Baseball fans like to talk about splits. Some splits are more useful than others. Platoon splits are particularly interesting because they can be used both in evaluating players and in thinking about strategy. As has been emphasized elsewhere, observed platoon splits can vary quite widely from a player’s true platoon skill. For that, we need to know the platoon skill of the population from which he comes, at least generally speaking. The first step for doing that is to see what the overall platoon split of hitters is in any given year. Looking at that also leads to other interesting questions.
A couple of years ago, I did a similar post. Since I was updating that information for myself, I thought it would be worth sharing. This post will not contain any grand conclusions, just the data and some observations.
Hopefully the reader will forgive some less-than-artful tables. I went for relatively quick-and-easy, which in this case did not lead to a particularly brilliant tabular aesthetic (for example the percentage columns having two decimal places. Ah, the joys of using Google Docs).
Some brief explanations: I use platoon data since 2002 from our database. Each row is for a separate season. As for columns, “wOBAvL” and “wOBAvR” should be self-explanatory; “wOBA” is he overall wOBA for that year in the cases looked at (more on this in a bit), “%vLHP” is percentage of plate appearances versus left-handed pitchers examined (since plate appearances versus southpaws are what one regresses against when estimating hitter platoon skill), and “Split%” is the percentage of the split compared to the overall wOBA, since that is what is measured when projecting platoon skill.
When I mentioned “cases looked at” I simply meant that I excluded certain things. I naturally excluded pitchers as hitters. I also excluded the cases where batters pitched from the wrong side of the plate, e.g., switch hitters giving up the platoon advantage as they sometimes do against knuckle-ballers. Those occurrences are not too frequent, but it is worth excluding them.
[NB: Those who look carefully will notice some slight discrepancies in some ostensibly shared data between the 2010 post and this one. Without getting in to every little detail, most of that is probably due to changes in way wOBA has been calculated since my 2010 post and also some improvements I have made (e.g, excluding sacrifice hits from the population, as they are not included in wOBA and slightly skewed denominators in the older post).]

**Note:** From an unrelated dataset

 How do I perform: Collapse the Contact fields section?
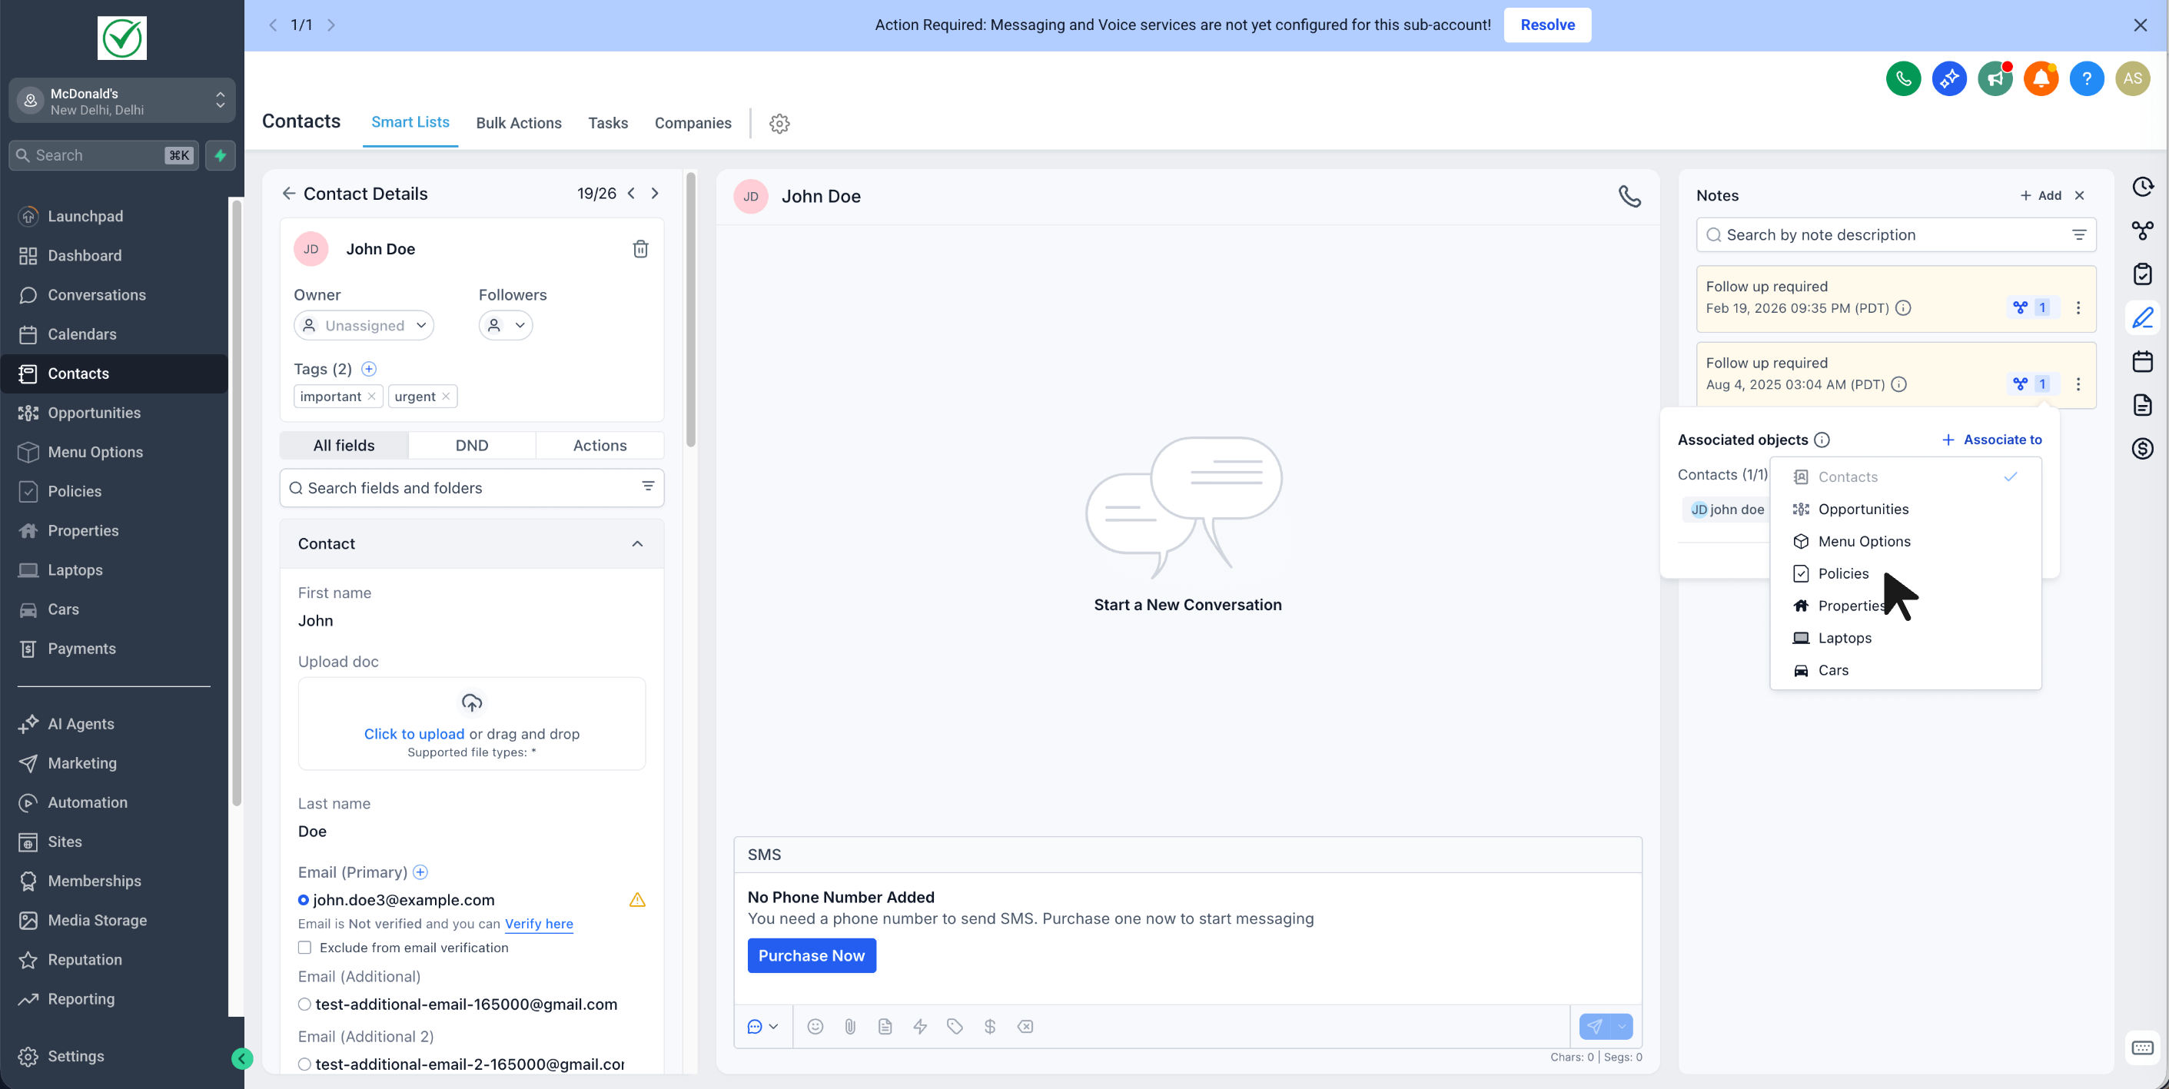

This first table is for left-handed hitters:
Left-handed hitters typically have bigger platoon splits than right-handed hitters. While left-handed hitters almost always hit better as a group than right-handed hitters (having the platoon advantage most of the time is big part of that), in the last couple of years, for whatever reason, their overall advantage has decreased rather dramatically, even though left-handed hitters are not facing that many more southpaw pitchers than in the past. What has changed: in 2011 and 2012 the platoon split of left-handed hitters has increased a great deal over previous seasons, with the 12.8 percent split in 2012 being easily the largest for lefty hitters in the period examined.
As expected, right-handed hitters display a much smaller split than left-handed hitters, although it has increased league-wide after the low of 2010. One can see that the shrinking gap between right- and left-handed hitters in recent years is mostly because lefties have gotten worse and righties have stayed the same the last couple of years.

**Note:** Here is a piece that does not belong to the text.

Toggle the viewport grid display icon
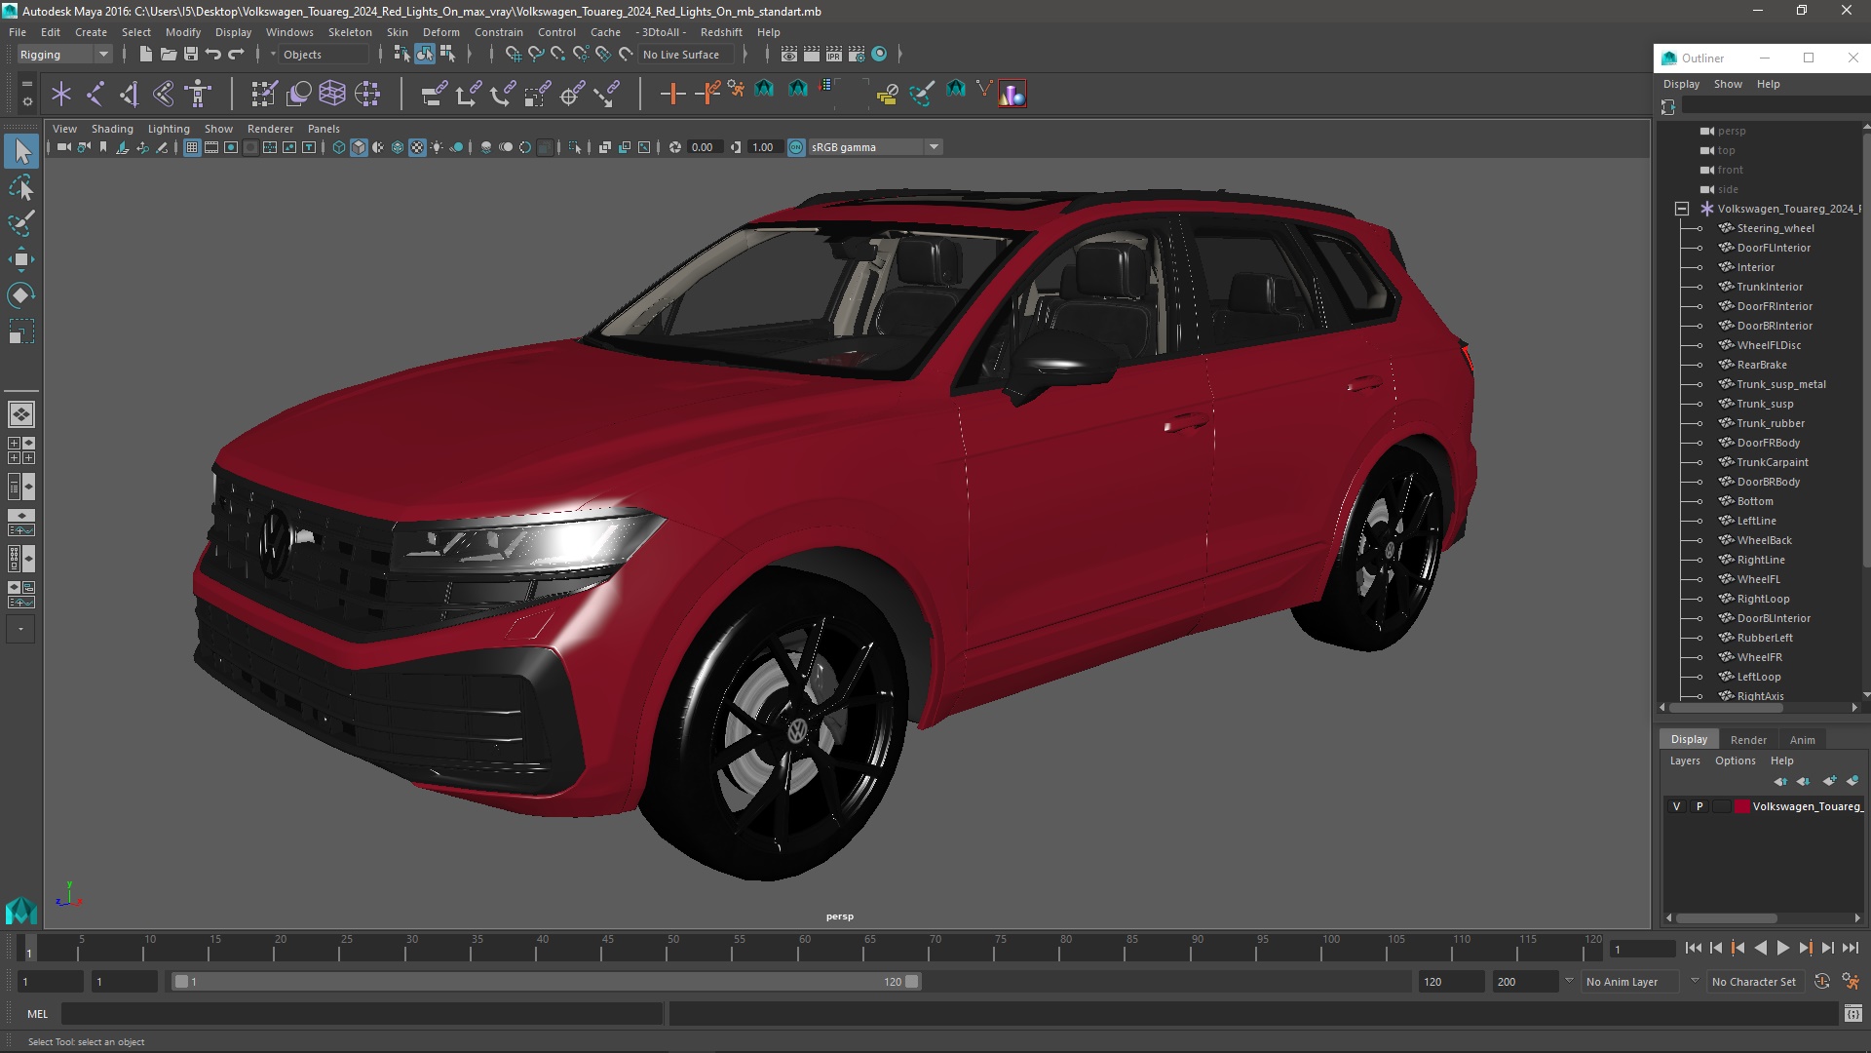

Finally, the switch hitters (a negative percentage means that as a group they hit lefties better than righties in that particular season):
Switch hitters are both less and more interesting than the other two groups. They are less interesting in the sense that switch hitters vary more widely from hitter to hitter, and thus require much less regression than left- and right-handed hitters. While regression should be done, the observed performance becomes relevant in far few plate appearances than for lefties or righties.
Switch hitters are more interesting because of that variance. Although as a group there is not much to say about them, individuals are more amenable to specific analysis. As a group, they have not generally displayed a consistent or large split, which probably means most switch-hitters are being helped by hitting from both sides of the plate. Switch hitters are a group that might be worth more historical investigation.